_WHAT NEEDS TO BE DONE:_
Edit the data below by replacing every "screenshot" with "screen capture" and keeping all other text the same. Omit the pictures from your version.

::::::::::

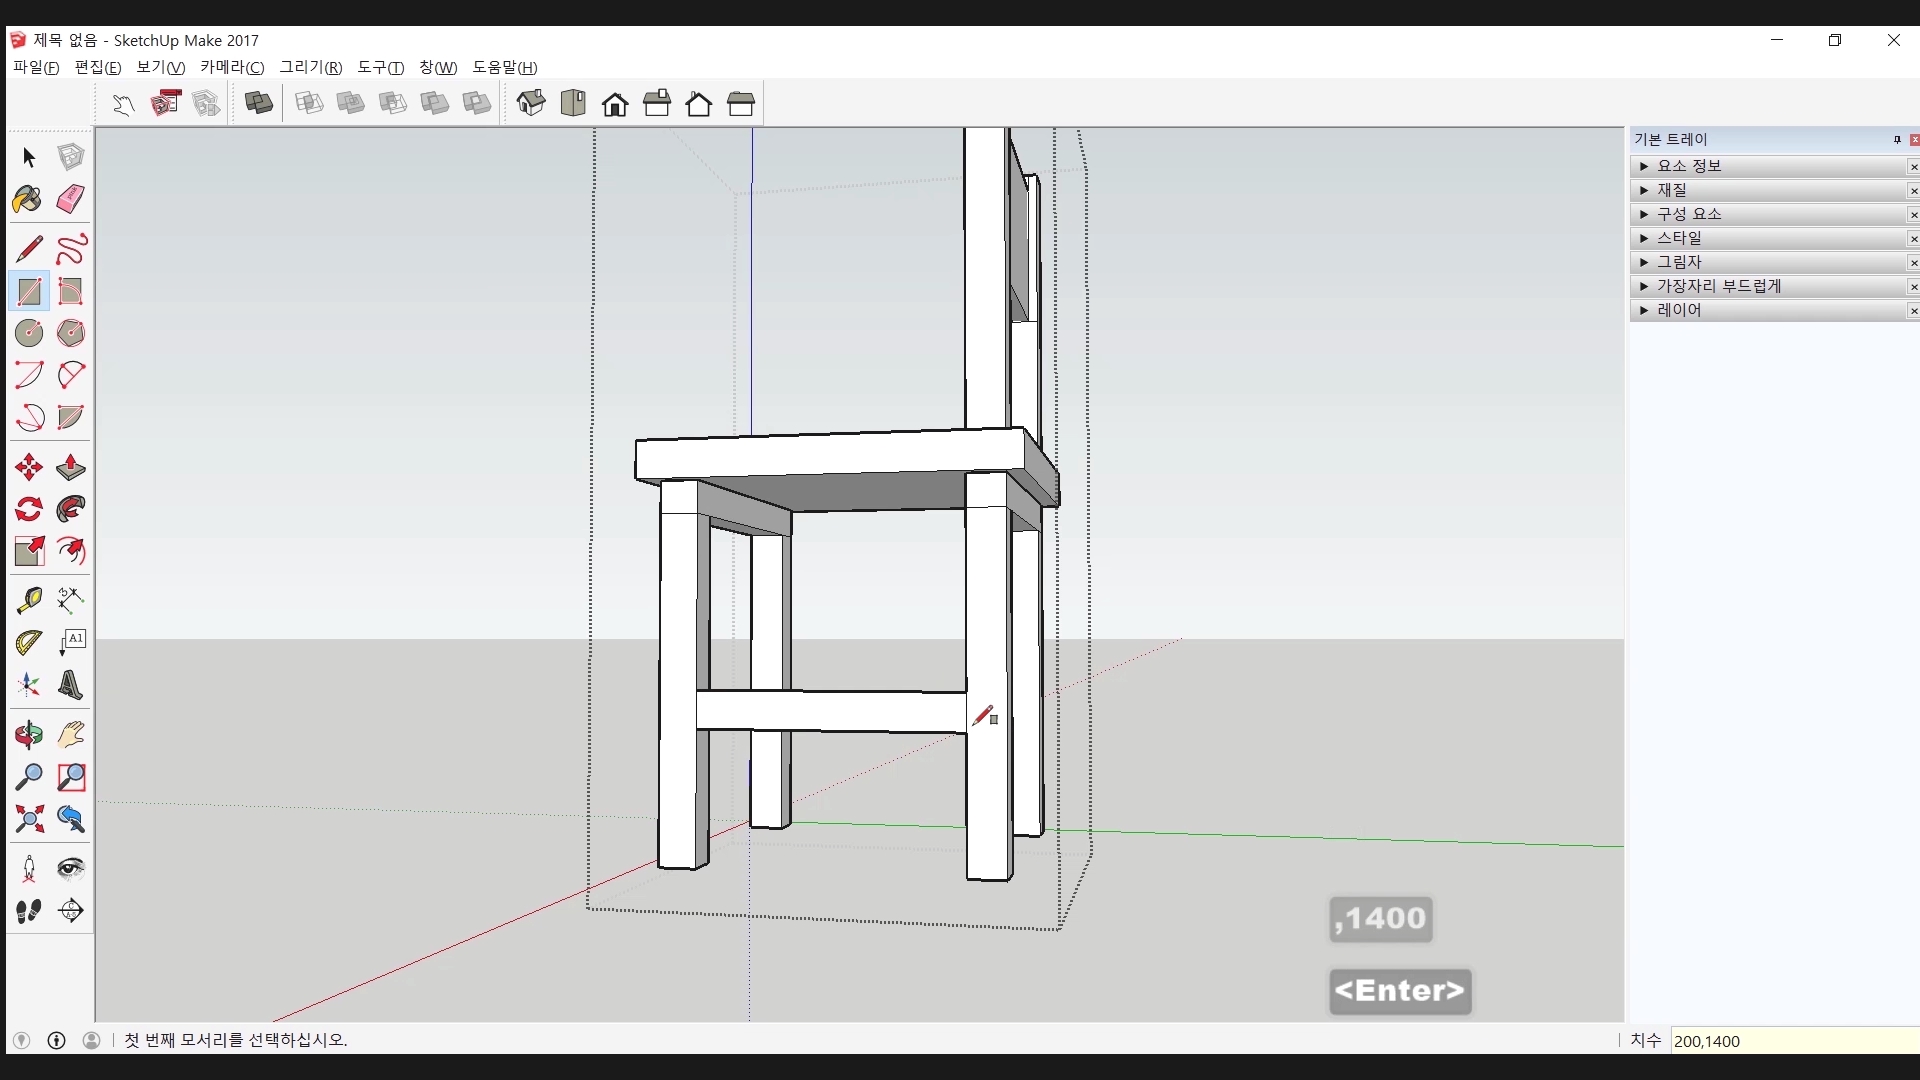
Task: Activate the Push/Pull tool
Action: coord(70,467)
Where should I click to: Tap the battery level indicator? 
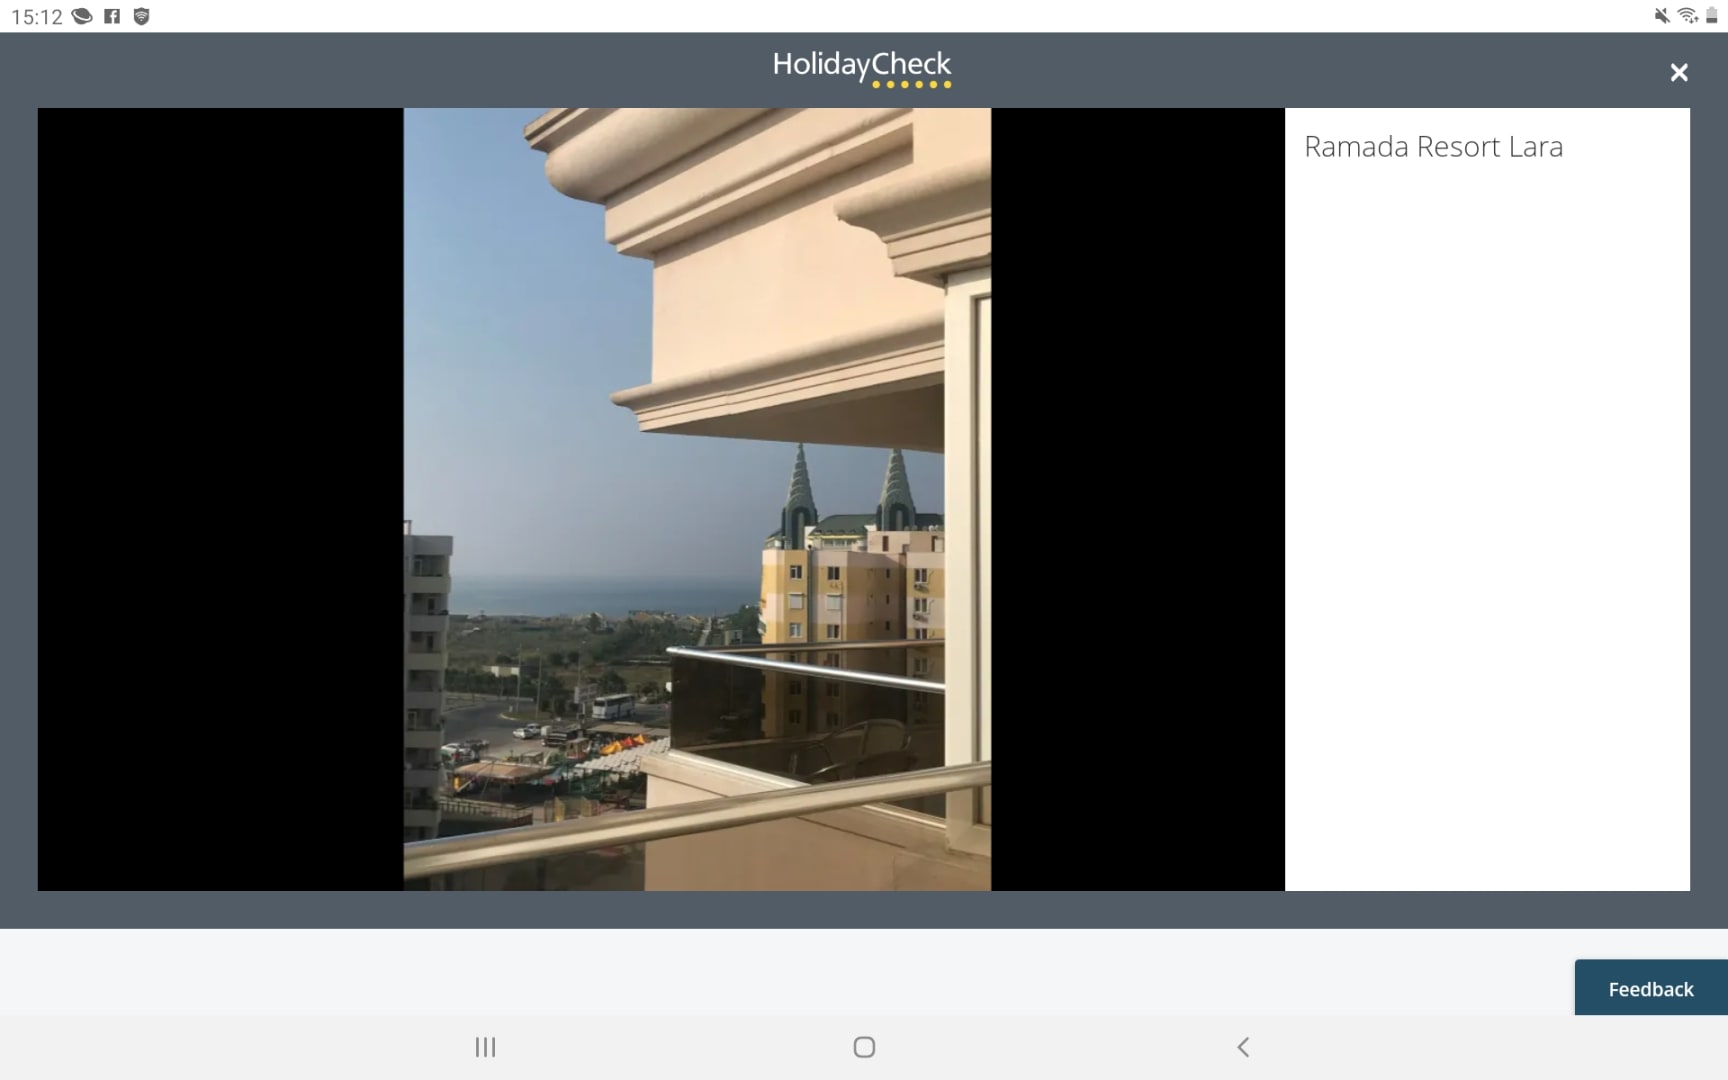(1711, 16)
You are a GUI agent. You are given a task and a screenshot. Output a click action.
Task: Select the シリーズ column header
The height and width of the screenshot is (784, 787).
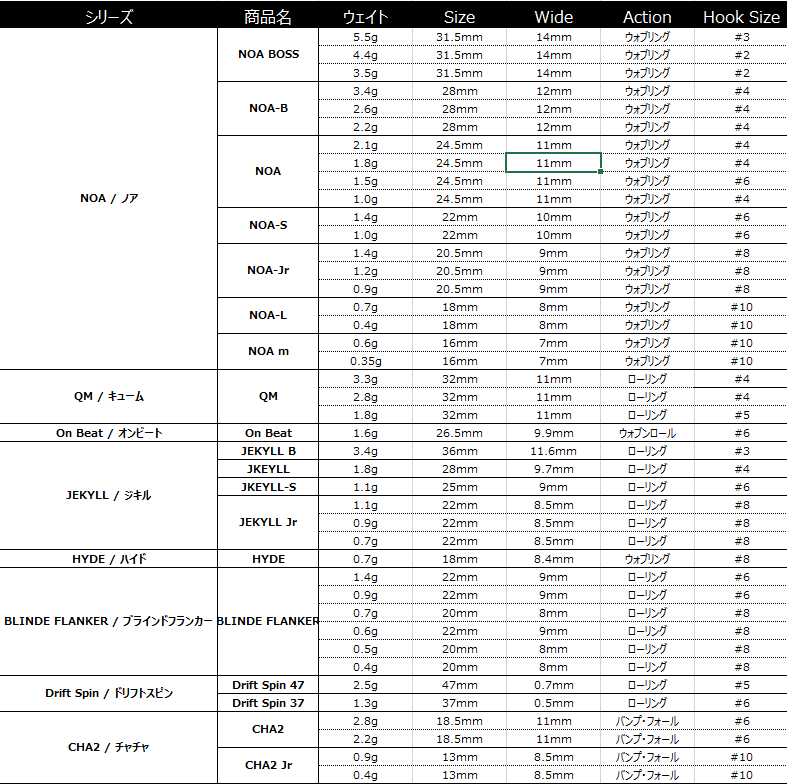(109, 17)
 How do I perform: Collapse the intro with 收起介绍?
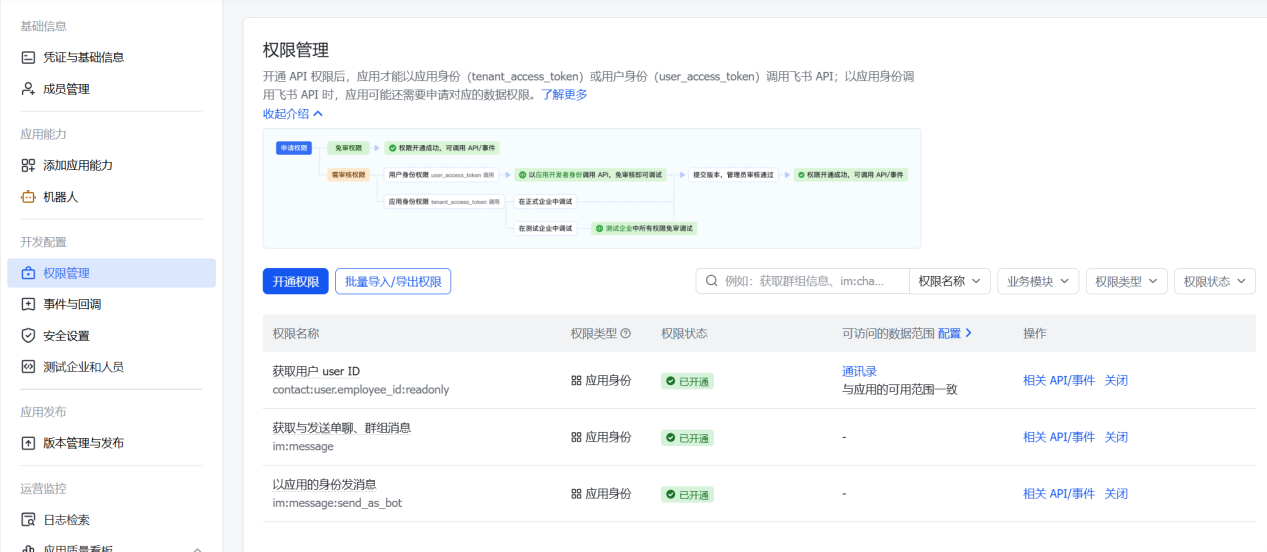pos(292,113)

::::::::::

_EXERCISE OUTPUT:_
Task: Activate the Push/Pull tool
Action: coord(70,467)
Where should I click to: Tap the battery level indicator? 
(1711, 16)
You are a GUI agent. You are given a task and a screen capture. Output a click action.
Task: Select the シリーズ column header
The height and width of the screen capture is (784, 787).
(109, 17)
 How do I perform: Collapse the intro with 收起介绍?
pos(292,113)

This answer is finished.